:: Request ::
Recast the records as a Markdown table with the columns Row and Line, starting at the line that contains "Click the red arrow pointing at button" and ending at the line that contains "pos(329,128)". Include only those lines, skip blank lines, and leave the pictures out.

:: Data shown ::
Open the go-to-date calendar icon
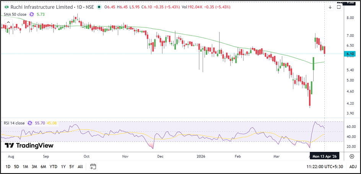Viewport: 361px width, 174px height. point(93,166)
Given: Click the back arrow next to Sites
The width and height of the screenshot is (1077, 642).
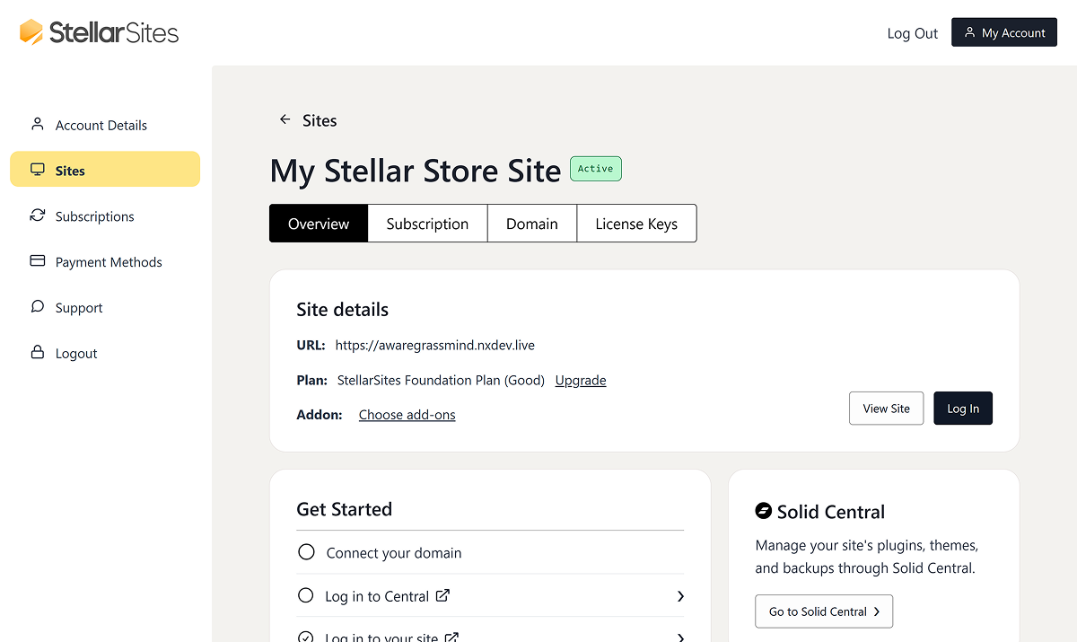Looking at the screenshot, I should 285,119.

---

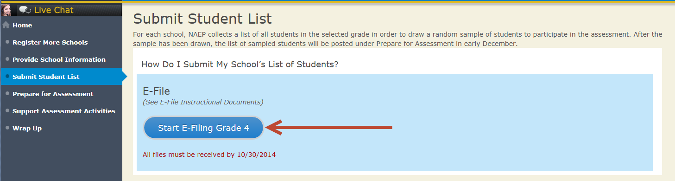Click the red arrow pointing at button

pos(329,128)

* * *

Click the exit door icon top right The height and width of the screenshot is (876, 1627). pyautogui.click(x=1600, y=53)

:: Complete output ::
| Row | Line |
|---|---|
| 1 | Click the red arrow pointing at button |
| 2 | pos(329,128) |